From one world to another

On the eve of a breathtaking end to the year in terms of upheaval (Vladimir Putin’s re-election until 2030, the mainstreaming of AI and ChatGPT, the war between Israel and Hezbollah in Lebanon, the Russian advance in Ukraine, the rise of populists in the European elections, internal political crisis in Germany and France, election of Donald Trump, fall of Bashar al-Assad), how should we view the future? For a long time now, I have no longer shared the optimism of those who want to believe that the world is not changing, that the West still largely dominates, that markets, trade and finance continue to solidly structure our liberal and democratic destiny. For our world, founded in 1945 by Westerners for the benefit of Westerners, is fracturing more deeply than ever before.
This world was based on four pillars: the liberal market economy, representative democracy, multilateralism, and the relatively benevolent leadership of the United States. The result, for eight decades, in the West alone, was unparalleled prosperity, political stability conducive to technological innovation, the longest period of peace and stability since the Pax Romana, unrivalled influence in global governance, and the continued appeal of the American dream and the European model to billions of people around the world. However, these pillars have been slowly but dangerously cracking for the past twenty years. Liberalism experienced its first setback with the 2008 banking crisis and the utopia of ever-increasing globalisation for ever more countries; it is now being structurally challenged by the explosion of protectionist tendencies within globalisation itself. Democracy and the rule of law are in deep crisis in the old democracies themselves, in the United States as well as in Europe. Multilateralism is frozen in its powerlessness, whether it be the UN, the IMF, or even the climate COPs, which, despite their new approach, are unable to reach an effective global consensus. Finally, since 2003, the United States has been afflicted by a kind of strategic madness, with the invasion of Iraq, and American diplomacy is now defined by total unpredictability. Ultimately, for Europeans, this means very weak growth, flourishing populism, war on the European continent, non-existent global governance and a worrying America. The fact that the President of the United States himself, Donald Trump, attacks the very foundations of American power over the last 80 years – the law, rules, alliances, culture – with the support of the majority of the American people, speaks volumes about the crisis in our liberal Western world.

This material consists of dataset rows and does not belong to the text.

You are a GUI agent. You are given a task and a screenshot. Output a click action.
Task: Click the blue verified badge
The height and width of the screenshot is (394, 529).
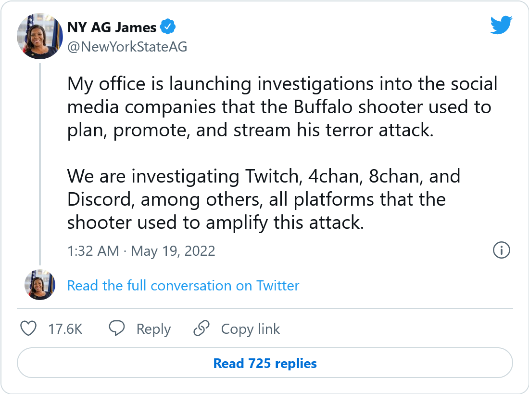(167, 27)
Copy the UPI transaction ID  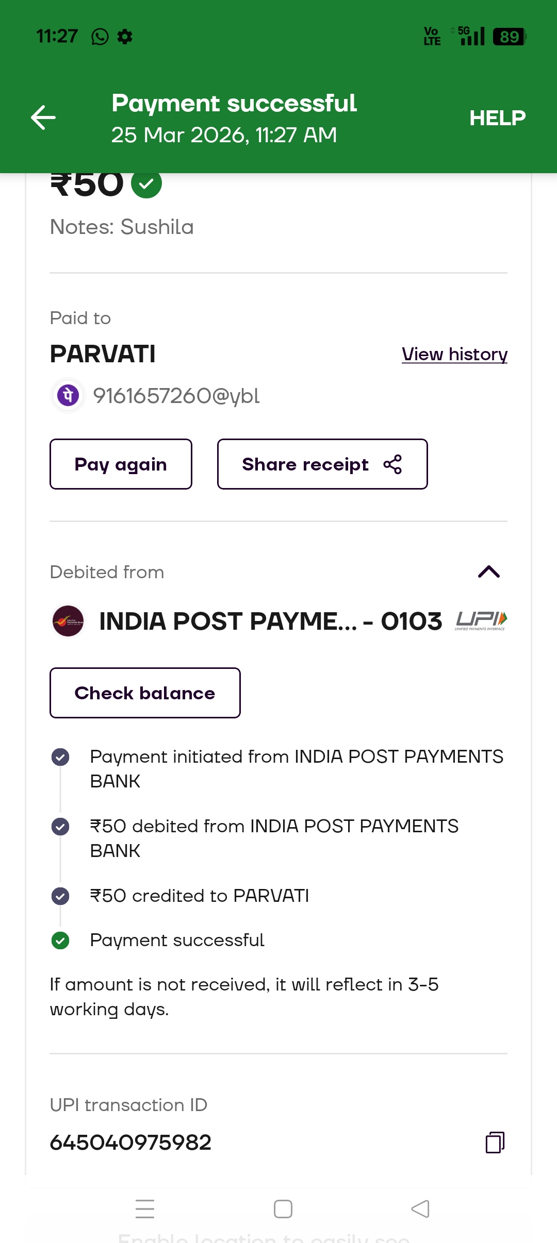(495, 1142)
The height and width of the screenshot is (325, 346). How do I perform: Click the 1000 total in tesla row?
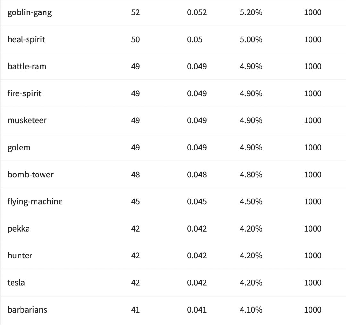coord(312,282)
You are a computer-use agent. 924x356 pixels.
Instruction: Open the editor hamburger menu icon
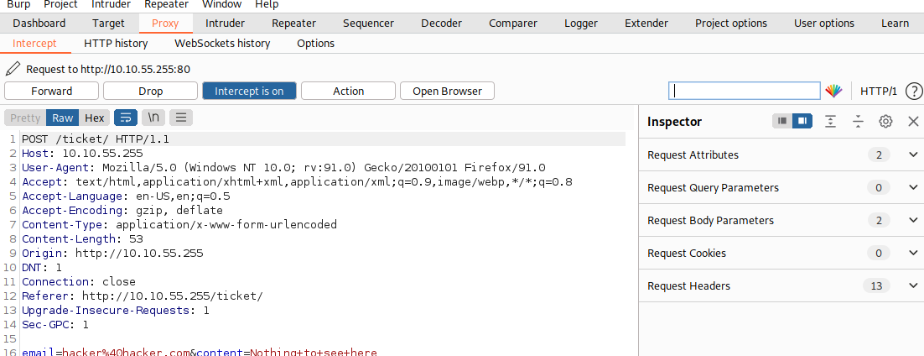(181, 118)
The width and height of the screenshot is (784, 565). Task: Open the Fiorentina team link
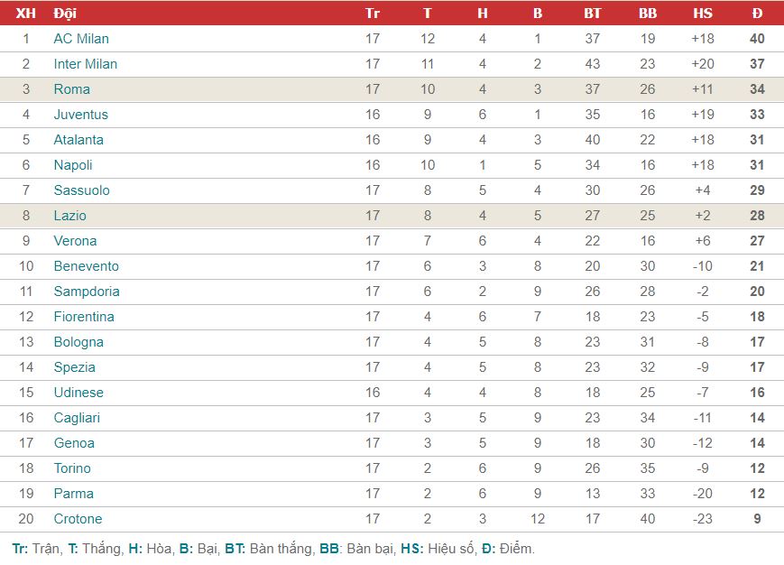(84, 317)
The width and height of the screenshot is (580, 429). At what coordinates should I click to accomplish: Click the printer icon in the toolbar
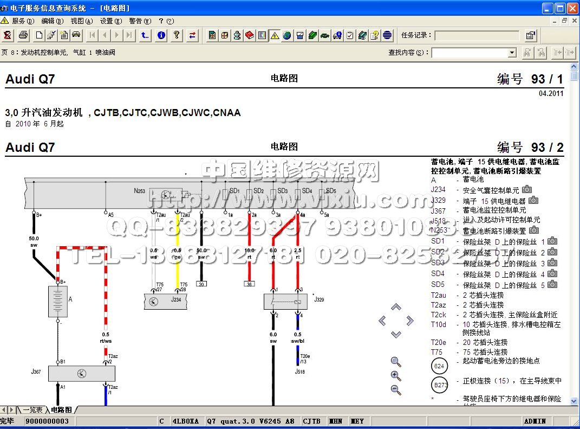pyautogui.click(x=23, y=36)
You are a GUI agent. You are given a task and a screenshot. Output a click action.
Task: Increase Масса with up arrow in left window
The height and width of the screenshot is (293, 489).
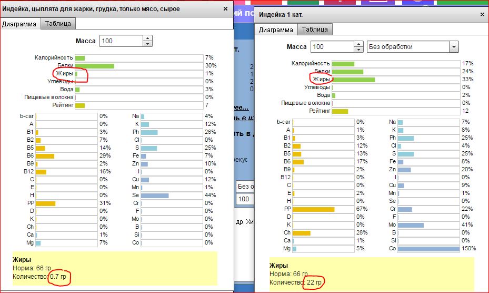coord(147,38)
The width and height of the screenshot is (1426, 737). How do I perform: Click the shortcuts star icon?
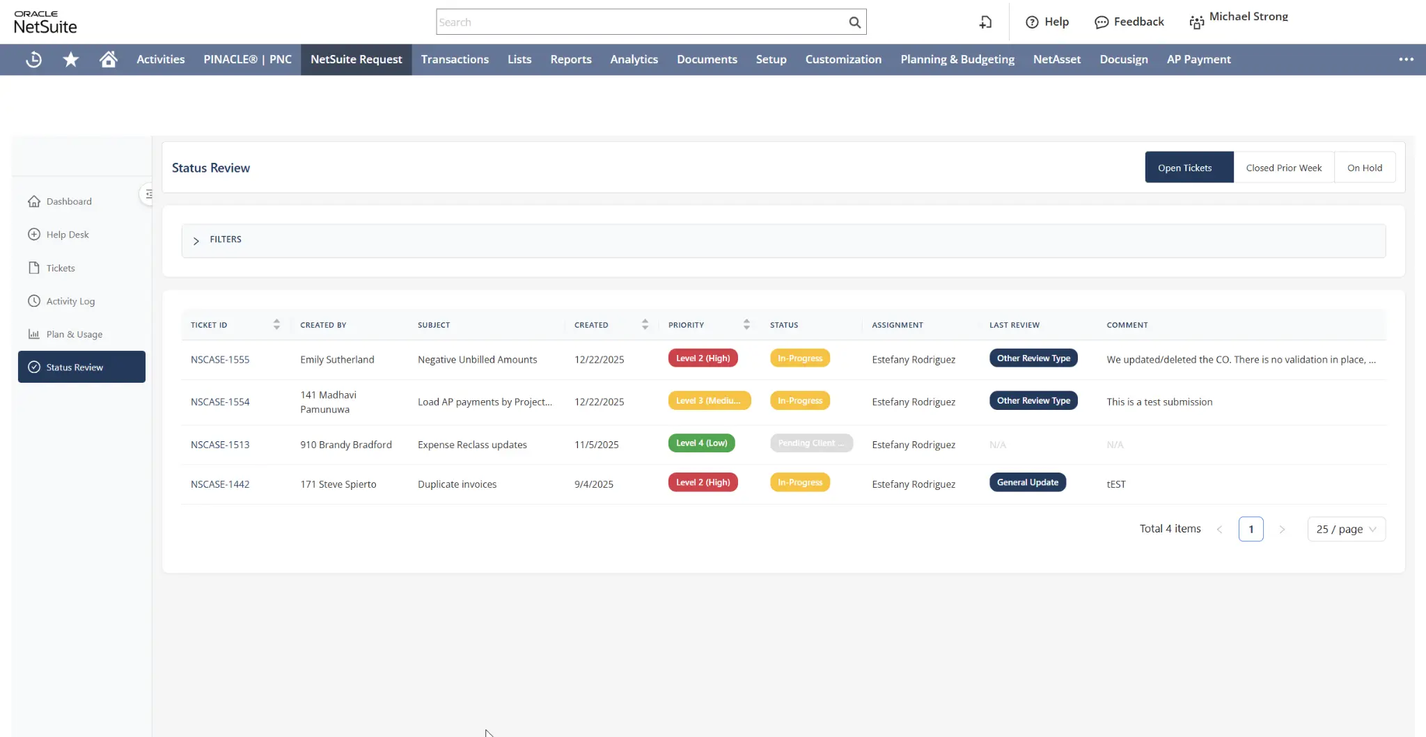click(x=70, y=60)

But what do we see to replace it? The four new horsemen of the anti-liberal apocalypse: protectionism, authoritarianism, nationalism and China. Protectionism has become the bible of Trump’s economy, with its inevitable reciprocal effects in China and perhaps in Europe. Authoritarianism and populism are on the rise all over the world. Nationalism is proliferating in all states, including in its supposedly new form in the South, known as ‘multi-alignment’. And China is outstripping the United States in global ideological leadership with its Chinese dream (prosperity through dictatorship), which is already appealing to many regimes in the South. In a kind of perverse logic, one could even imagine that America, with Donald Trump at the helm, might decide in the future to change course completely and become the leader of this protectionist-nationalist-authoritarian world that awaits us.

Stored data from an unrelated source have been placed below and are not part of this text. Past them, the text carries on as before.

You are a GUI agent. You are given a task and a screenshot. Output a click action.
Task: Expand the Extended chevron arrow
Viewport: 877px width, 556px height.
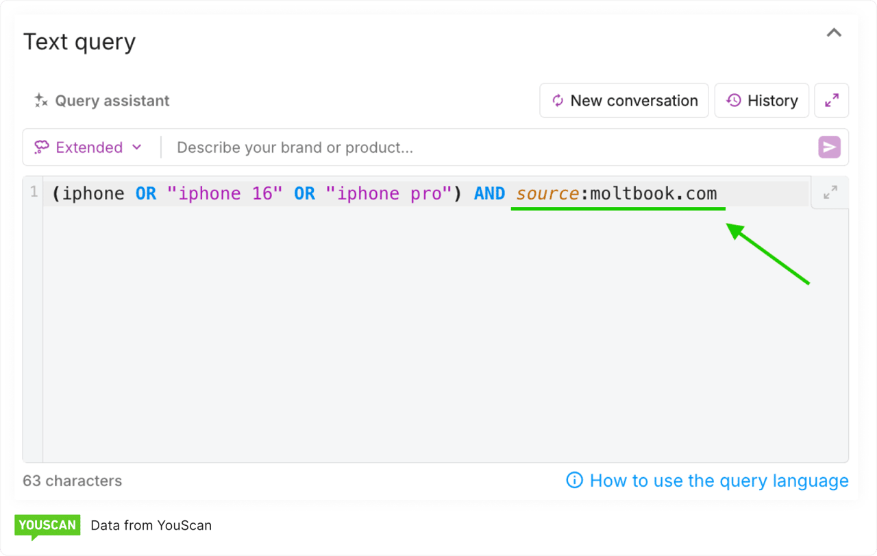point(136,147)
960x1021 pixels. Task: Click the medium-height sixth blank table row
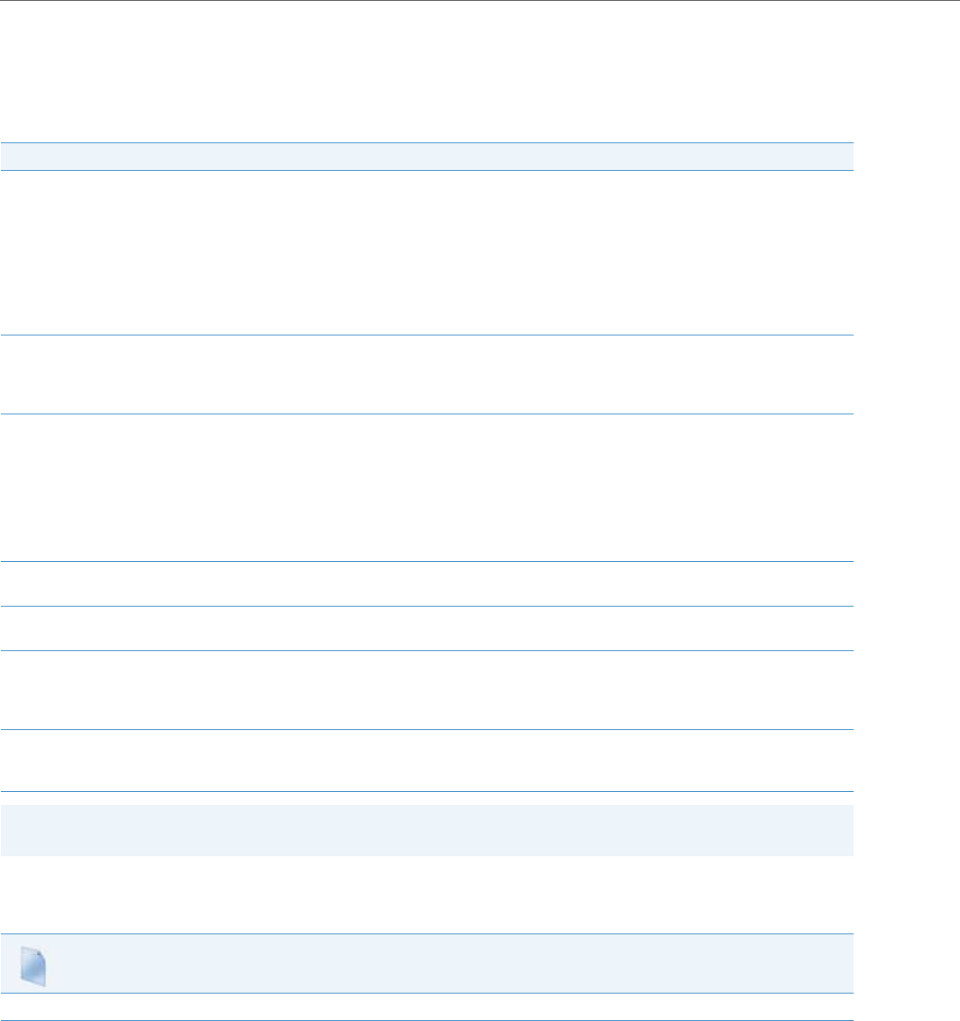click(x=426, y=690)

What can Europe do in the face of these revolutions? It is surprising that the initial reactions of the two most powerful leaders in the EU focused on the need to buy more American goods. Let us assume that this initial reflex is insignificant, or that it simply signals Europe’s desire to maintain peaceful transatlantic relations. This short-term objective will not exempt European leaders from also thinking about the world they want, beyond the Euro-American alliance. The triumph of force over law, of national self-interest over collective solidarity, of nations over the Union, of the rich over the rest, this new equation cannot, of course, become the model and dream of Europeans. But conversely, turning a blind eye to this new world, maintaining liberalism without borders, soulless democracy, ineffective institutions and an Atlantic Alliance without reciprocity, will not get us very far. This is now Europe’s major political dilemma: how can we remain true to our DNA without immediately sliding into the formidable camp of history’s losers? Or, to put it another way, how can we integrate the realities of this new post-liberal world without betraying our founding values and principles?
More than ever, Europe needs architects and true leaders, but not everyone can be Delors. Let us forget Donald Trump, at any rate, so that no European will ever be able to echo the sombre lament of the Earl of Gloucester in King Lear: ‘It is a misfortune of the times that fools guide the blind.’